> DESCRIÇÃO DA TAREFA
No trecho do texto abaixo, sobre a tese da legítima defesa da honra, qual ministro concedeu a liminar referendada pelo STF?

> TRECHO DO TEXTO
Artigos / Marcelo Horn

13/12/2021 - 13:23

Lei Mariana Ferrer, Tribunal de Júri e a plenitude do exercício da defesa criminal ante a proibição da revitimização de um aparente conflito

             Recentemente, por unanimidade, o Supremo Tribunal Federal (STF) firmou entendimento de que a tese da legítima defesa da honra é inconstitucional, por violar os princípios constitucionais da dignidade da pessoa humana, da proteção à vida e da igualdade de gênero. A decisão, tomada na sessão virtual encerrada em 12/3, referendou liminar concedida pelo ministro Dias Toffoli em fevereiro, na Arguição de Descumprimento de Preceito Fundamental (ADPF) 779.

> MATERIAL

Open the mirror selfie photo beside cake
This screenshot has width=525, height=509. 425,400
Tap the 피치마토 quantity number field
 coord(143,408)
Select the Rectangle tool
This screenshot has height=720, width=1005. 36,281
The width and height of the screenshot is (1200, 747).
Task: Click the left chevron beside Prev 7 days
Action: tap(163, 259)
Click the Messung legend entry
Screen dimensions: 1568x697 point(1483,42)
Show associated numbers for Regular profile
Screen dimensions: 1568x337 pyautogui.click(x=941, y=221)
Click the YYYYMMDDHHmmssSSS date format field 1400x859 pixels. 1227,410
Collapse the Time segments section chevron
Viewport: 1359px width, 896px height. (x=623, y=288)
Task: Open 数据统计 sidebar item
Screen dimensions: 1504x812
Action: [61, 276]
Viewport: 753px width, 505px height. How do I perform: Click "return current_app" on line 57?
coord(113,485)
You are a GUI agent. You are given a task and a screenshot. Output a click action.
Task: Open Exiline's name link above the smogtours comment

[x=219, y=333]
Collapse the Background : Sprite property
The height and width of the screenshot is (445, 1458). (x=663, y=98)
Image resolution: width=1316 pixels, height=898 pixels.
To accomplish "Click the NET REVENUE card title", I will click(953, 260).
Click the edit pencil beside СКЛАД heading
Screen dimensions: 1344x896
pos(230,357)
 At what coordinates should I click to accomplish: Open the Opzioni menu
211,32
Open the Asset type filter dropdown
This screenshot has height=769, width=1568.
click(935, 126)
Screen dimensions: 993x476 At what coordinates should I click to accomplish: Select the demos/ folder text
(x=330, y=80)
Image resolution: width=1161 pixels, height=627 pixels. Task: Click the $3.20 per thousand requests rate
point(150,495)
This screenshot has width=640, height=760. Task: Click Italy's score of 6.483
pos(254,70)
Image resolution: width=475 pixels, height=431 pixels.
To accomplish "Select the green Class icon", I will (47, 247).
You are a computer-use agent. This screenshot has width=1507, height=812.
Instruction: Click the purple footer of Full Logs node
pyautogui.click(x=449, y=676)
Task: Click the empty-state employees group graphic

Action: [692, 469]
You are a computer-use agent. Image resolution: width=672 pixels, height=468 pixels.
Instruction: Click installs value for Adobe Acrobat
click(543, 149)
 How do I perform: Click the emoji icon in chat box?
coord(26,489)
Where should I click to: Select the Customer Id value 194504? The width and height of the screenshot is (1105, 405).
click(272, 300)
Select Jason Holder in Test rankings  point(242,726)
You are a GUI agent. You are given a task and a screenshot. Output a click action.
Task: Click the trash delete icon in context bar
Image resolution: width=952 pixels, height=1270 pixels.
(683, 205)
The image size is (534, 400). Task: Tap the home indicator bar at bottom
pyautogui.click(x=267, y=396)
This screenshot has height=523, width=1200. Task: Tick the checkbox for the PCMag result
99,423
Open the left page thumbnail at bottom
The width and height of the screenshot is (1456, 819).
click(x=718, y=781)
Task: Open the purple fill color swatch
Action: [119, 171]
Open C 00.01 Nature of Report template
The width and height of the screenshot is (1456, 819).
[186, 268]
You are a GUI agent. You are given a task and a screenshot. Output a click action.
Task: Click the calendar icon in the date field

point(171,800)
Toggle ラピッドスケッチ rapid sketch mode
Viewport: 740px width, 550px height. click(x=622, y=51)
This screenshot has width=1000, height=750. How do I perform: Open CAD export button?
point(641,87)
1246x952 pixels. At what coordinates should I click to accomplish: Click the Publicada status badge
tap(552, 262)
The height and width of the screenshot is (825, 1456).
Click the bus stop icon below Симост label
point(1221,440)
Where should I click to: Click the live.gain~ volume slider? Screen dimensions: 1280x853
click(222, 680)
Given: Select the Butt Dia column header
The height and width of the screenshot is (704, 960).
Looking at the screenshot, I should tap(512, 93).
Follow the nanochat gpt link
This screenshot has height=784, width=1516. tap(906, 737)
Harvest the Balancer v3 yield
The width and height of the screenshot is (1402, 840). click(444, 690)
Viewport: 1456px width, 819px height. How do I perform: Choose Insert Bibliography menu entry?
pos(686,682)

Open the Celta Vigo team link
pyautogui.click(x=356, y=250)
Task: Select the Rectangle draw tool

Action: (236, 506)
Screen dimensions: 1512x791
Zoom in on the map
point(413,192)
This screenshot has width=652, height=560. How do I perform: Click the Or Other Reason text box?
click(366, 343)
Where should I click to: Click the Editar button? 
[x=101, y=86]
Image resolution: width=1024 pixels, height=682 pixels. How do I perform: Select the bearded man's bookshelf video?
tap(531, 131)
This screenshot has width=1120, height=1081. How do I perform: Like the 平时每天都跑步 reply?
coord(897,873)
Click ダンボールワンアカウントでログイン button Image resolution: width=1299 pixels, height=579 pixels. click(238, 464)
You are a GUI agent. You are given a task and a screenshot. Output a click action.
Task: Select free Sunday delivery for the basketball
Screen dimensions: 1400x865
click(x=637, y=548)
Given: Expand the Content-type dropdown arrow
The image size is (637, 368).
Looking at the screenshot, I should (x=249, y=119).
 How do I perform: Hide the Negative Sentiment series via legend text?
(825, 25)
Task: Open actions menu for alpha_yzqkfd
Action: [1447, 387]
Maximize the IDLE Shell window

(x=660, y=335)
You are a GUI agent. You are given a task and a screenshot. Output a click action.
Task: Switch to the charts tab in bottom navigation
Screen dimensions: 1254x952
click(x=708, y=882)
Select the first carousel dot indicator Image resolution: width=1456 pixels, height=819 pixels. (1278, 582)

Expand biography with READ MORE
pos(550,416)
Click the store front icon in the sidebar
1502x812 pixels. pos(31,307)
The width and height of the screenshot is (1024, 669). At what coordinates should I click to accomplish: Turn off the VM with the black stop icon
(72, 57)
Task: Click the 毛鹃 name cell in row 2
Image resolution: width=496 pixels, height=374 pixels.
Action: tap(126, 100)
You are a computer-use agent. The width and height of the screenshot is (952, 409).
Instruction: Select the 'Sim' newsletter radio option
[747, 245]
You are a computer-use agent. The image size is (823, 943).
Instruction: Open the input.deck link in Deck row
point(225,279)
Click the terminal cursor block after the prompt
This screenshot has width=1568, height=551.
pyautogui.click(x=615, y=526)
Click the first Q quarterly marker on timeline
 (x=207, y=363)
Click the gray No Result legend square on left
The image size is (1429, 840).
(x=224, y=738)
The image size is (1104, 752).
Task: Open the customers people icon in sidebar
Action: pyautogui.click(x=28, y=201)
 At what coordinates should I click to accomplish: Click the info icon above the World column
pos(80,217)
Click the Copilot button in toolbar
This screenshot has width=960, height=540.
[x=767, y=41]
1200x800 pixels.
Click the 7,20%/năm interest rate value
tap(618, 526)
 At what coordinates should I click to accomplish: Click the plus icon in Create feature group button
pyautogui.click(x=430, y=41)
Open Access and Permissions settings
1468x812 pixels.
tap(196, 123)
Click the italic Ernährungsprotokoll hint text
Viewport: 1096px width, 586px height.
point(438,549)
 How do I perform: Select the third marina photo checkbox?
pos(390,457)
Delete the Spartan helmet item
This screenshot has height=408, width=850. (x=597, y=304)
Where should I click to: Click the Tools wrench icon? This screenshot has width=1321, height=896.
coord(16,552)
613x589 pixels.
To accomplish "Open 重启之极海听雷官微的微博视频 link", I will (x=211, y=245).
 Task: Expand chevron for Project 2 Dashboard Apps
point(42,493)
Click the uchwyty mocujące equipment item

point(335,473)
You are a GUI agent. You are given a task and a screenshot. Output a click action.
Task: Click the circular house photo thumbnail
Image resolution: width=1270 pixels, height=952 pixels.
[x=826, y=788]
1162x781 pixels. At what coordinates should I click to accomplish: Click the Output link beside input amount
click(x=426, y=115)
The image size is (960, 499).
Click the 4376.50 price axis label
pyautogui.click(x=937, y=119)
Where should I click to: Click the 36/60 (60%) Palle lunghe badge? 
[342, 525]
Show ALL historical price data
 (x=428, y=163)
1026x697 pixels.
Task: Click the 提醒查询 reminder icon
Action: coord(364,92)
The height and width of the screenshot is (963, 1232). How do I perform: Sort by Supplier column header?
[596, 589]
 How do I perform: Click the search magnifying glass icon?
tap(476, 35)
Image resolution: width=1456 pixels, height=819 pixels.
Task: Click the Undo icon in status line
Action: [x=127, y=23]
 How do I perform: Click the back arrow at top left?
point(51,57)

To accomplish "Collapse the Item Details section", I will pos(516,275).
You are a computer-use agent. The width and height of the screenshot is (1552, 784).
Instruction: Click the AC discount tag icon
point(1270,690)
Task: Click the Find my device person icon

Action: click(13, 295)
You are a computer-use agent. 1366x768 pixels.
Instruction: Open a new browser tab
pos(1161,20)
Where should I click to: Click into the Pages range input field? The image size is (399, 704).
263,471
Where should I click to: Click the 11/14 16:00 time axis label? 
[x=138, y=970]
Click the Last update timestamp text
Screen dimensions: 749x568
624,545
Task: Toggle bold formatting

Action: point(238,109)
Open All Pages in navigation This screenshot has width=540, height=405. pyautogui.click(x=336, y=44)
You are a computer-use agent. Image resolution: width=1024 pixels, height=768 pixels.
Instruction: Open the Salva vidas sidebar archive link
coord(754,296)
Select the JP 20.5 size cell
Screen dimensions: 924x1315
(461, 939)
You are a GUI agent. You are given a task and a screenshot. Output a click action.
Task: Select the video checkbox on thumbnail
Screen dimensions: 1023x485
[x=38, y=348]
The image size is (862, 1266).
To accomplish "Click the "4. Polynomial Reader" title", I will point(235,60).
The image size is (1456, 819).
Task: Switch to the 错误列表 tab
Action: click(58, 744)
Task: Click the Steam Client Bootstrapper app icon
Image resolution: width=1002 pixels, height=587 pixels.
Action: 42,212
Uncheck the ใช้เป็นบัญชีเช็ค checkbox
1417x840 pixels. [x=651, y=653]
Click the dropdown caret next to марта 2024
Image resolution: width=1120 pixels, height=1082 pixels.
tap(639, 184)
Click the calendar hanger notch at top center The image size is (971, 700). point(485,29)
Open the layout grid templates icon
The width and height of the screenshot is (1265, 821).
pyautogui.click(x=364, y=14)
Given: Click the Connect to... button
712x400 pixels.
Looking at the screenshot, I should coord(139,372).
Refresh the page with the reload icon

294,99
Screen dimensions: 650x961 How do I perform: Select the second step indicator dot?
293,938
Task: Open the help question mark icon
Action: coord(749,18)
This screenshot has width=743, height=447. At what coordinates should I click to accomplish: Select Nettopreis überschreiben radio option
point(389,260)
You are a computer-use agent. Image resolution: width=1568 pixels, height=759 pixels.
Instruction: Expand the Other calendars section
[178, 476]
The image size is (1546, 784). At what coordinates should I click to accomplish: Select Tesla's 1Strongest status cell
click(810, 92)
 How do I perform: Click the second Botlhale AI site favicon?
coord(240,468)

> RESULTADO DA TAREFA
O ministro Dias Toffoli.